Task –
Beginning at the line that includes "Where should I", print each remaining line of the data word for word. Output nothing else.

Data supplied –
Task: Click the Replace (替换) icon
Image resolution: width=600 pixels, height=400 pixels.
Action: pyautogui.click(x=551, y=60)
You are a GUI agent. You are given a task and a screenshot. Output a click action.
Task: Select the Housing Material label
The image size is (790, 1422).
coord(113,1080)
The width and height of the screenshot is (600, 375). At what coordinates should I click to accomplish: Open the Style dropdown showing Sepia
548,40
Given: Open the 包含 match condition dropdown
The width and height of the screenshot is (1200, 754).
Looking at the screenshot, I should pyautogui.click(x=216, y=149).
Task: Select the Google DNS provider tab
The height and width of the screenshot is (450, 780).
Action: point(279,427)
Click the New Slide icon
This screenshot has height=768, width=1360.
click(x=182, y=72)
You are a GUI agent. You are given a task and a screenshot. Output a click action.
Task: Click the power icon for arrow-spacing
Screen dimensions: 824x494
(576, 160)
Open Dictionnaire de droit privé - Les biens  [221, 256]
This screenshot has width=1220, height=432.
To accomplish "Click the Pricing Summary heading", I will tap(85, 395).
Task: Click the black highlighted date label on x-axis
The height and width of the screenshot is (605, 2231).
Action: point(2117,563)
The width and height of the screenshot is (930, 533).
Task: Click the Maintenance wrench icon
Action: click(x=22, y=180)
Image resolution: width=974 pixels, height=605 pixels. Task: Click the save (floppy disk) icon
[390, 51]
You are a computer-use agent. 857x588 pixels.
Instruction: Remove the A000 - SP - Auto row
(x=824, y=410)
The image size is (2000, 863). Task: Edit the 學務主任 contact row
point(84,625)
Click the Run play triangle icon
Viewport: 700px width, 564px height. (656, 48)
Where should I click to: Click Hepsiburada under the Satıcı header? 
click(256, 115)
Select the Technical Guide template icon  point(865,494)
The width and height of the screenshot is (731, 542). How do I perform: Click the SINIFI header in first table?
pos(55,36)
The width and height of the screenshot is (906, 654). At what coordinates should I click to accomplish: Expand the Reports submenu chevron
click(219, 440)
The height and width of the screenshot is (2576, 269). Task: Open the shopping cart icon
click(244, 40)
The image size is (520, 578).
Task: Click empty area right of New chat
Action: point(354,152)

Answer –
Where should I click to: Click Hepsiburada under the Satıcı header? 
click(256, 115)
Select the Technical Guide template icon  point(865,494)
The width and height of the screenshot is (731, 542). How do I perform: Click the SINIFI header in first table?
pos(55,36)
The width and height of the screenshot is (906, 654). At what coordinates should I click to accomplish: Expand the Reports submenu chevron
click(219, 440)
The height and width of the screenshot is (2576, 269). Task: Open the shopping cart icon
click(244, 40)
The image size is (520, 578).
Task: Click empty area right of New chat
Action: point(354,152)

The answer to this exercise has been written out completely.